Sometimes it feels as if we wish our whole lives away -- when I'm older, when I get to high school/college, when I move away from home, get married, have children, buy a house, lose that weight, get my bills paid off . . . with all these pressing things or highly anticipated moments in life, it's hard to live in the moment, hard to look around and appreciate what you have right now, today.
It's then that I feel like the little bug who rode home with me in a bouquet of dahlias last September -- all I can see is one hill after another in front of me; I can't see that every hill is part of a beautiful flower that is the context for the journey I'm on in this life. (I also can't see that even though I'm a bug, I'm kind of cute, but that's material for another post.)
There's a nice article in Psychology Today on "The Art of Now: Six Steps to Living in the Moment." The author, Jay Dixit, has a lot of good advice about becoming more mindful, about controlling our thoughts rather than allowing them to control us. People who live more in the moment, who are aware that the hills are part of the flower, are happier, more secure, have higher self-esteem, and so on. They are not always catastrophizing about the future (my bad habit) or rehashing awful things from the past (which I often do, too).

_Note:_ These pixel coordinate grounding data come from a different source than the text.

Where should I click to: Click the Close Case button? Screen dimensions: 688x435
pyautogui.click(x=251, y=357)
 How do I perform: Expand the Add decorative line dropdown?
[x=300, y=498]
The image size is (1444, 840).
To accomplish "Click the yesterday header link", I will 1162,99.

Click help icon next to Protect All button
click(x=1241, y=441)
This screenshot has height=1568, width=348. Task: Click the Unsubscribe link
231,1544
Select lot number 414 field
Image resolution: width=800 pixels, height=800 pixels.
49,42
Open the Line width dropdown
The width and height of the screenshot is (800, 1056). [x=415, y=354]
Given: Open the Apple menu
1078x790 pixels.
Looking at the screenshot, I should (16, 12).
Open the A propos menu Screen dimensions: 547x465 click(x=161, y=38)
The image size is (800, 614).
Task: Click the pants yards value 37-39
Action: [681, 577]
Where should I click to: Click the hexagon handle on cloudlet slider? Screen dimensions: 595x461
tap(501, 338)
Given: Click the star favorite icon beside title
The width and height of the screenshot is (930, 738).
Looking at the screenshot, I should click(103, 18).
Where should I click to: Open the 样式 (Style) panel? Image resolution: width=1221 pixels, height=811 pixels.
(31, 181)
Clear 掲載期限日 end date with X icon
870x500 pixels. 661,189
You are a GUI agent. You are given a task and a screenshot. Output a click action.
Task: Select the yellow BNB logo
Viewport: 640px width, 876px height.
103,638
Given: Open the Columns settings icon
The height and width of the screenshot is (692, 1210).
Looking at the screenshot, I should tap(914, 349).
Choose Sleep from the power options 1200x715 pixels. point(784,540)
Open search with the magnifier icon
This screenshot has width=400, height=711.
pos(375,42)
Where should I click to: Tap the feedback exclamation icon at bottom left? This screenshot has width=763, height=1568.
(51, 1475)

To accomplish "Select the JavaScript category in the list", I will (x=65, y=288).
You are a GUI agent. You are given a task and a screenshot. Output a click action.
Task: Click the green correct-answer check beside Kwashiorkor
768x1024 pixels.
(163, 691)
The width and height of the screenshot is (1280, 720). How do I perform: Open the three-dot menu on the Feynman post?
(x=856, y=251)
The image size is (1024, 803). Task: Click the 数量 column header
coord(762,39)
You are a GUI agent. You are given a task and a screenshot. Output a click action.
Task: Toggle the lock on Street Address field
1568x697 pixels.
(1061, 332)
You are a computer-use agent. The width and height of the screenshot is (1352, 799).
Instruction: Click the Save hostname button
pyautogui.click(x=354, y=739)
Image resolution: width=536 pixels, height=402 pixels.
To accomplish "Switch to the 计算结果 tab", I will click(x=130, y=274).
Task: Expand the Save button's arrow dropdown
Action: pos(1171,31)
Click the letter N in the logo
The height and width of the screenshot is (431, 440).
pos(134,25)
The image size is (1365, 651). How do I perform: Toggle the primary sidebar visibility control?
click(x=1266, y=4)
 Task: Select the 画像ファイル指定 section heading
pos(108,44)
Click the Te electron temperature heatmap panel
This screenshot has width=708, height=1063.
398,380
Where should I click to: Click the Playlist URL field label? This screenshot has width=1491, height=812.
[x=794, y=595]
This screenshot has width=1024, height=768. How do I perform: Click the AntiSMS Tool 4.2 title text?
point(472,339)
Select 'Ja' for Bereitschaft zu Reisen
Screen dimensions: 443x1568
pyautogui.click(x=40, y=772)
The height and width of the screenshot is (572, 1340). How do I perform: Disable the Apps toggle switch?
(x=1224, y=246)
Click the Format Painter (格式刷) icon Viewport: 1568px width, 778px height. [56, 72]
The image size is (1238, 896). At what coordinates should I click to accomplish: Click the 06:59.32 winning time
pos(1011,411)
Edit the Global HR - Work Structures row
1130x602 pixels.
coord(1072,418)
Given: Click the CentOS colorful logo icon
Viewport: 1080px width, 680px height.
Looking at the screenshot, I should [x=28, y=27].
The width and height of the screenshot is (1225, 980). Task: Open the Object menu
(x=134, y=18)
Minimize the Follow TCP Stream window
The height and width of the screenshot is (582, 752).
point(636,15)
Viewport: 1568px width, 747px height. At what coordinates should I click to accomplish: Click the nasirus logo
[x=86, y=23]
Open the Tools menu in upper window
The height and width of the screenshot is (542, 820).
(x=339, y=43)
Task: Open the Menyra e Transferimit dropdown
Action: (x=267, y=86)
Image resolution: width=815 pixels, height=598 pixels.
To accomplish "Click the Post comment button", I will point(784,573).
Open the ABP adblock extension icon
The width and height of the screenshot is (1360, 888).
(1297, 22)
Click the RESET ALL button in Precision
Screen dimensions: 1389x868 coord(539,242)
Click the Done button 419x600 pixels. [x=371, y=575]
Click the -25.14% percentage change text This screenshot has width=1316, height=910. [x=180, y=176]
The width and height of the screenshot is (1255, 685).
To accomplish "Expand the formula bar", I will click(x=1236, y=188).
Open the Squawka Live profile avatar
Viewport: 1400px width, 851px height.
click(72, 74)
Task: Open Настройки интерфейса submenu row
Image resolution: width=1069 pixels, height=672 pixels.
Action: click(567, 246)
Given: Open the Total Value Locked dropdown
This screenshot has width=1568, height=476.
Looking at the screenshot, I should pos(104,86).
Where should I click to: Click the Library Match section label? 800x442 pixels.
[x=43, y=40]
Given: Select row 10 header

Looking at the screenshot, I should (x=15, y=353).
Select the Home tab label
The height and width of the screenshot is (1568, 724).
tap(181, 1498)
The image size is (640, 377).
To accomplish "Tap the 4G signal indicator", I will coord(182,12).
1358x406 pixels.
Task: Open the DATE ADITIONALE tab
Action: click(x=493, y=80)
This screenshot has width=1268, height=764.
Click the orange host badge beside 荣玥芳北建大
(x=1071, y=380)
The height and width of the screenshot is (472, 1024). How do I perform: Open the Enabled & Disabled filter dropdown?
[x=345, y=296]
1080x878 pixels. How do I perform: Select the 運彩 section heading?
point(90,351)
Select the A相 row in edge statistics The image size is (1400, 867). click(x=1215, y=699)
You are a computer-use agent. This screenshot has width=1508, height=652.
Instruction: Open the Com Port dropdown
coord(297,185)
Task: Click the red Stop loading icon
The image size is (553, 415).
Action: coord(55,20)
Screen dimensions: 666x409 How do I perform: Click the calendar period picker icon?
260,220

Right now I'm thinking about retirement, which will occur in one year, three months and one day (but who's counting?), fantasizing about how nice life will be when that happens, how happy I will be to not have a 150-mile commute (round-trip) any more, all the great things I'll do once I have time to do them, on and on. And worrying -- will the money be enough? What in the world am I going to do with the 25 years' worth of stuff in my office? What if I'm lonely for all my dear colleagues? And on and on with that, too --
For today, I want to work on enjoying my life now, this moment, Friday, April 8th, 2011. I'll take pleasure in the fact that my Loved One's surgery means I'm spending more time with him, quiet time around the house, enjoying the lilacs that are just about ready to photograph, making something nice for dinner . . . and appreciating everything I have. It's all good.